Das ist Realpolitik des postdemokratischen PolitPersonals gegen die Zivilgesellschaft.
Details erarbeiten
Die Bewegungen der Menschen in Ihren alltäglichen Wegen als Massen und Richtungen vollzieht sich hektisch, hysterisch und unbefriedigend hin zu einer anwachsenden negativen Aggressivität als Grundstimmung. Da Zeit zum moderaten Rhythmus nicht zugelassen werden kann, weil jeder zu spät an seinen Arbeitsplatz, als Ziel Erscheinungsort ankommt. Das hat Auswirkungen auf unser Denken und Handeln und verleitet uns wichtige Details nicht mehr erkennen zu können. Die elektronische Sprachkultur ist hierbei keine Hilfe, Sie fördert nur das Blasendenken in uns, um unsere begrenzte Energie für die Einhaltung unserer Zeittaktintervalle aufwenden zu können und was unsere Arbeit mittlerweile darstellt.
Doch Details sind wichtig und sind überhaupt die eigentliche Arbeit, damit etwas zu einem Erfolg werden kann. Darunter leidet auch die Kommunikation und wir lassen auch andere Meinungen nicht mehr zu, da Sie uns zum einen lästig erscheinen und uns in unseren Bewegungen behindert, bzw. ausbremst und zum anderen, wir wollen ja Zeit gewinnen um den Zeittaktintervall ein chip trick zu verpassen. Alles nur noch eine optimierte Takteinplanung.
Ich denke das ist das Problem was man heutzutage hat und was sich auch in politischen Strömungen finden kann. Keiner hat mehr Zeit auf wichtige Details zu achten.
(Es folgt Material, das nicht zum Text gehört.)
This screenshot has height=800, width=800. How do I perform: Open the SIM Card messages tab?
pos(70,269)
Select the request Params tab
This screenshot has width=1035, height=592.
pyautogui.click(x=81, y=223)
Was will ich von einem G20 treffen dann erwarten? Ein Powerpointvortrag jagt den anderen und das Hirn steht nach 10 min. auf Standby. Dann noch inszenierte Kultur und schöne Bilder für die Presse und bewegt hat sich die mit angereiste Lobby in ihrer Arbeit.
Das schlimme an diesem Event ist jetzt die Grundstimmmung in der Bevölkerung. Die ist zwiegespalten und fördert neues Blasendenken hin zu Ihrer eigenen totalen Überwachung und dadurch entsteht immer mehr von einer Körpereigenen Schönheit im System, die der negativen Aggressivität als Grundstimmung dienlich ist und uns weiter in einen Sog zieht, von wir haben eine suggerierte Angst in uns und uns fehlt die Zeit um Detail erarbeiten zu können also machen wir es oberflächlich und halbherzig.
Auch ein andere Punkt ist. Wenn ich als Polizist, wie ein Penner auf der Straße schlafen muss und soll, da es anders nicht möglich ist, dann bewirkt das auch etwas in mir und nährt eine nicht richtige Grundstimmung als Aggressionsform in mir und das die sich Luft verschaffen will ist auch jeden klar. Luftschaumblasen können so schön sein, doch im Innern was sich da versteckt, dass will man nicht.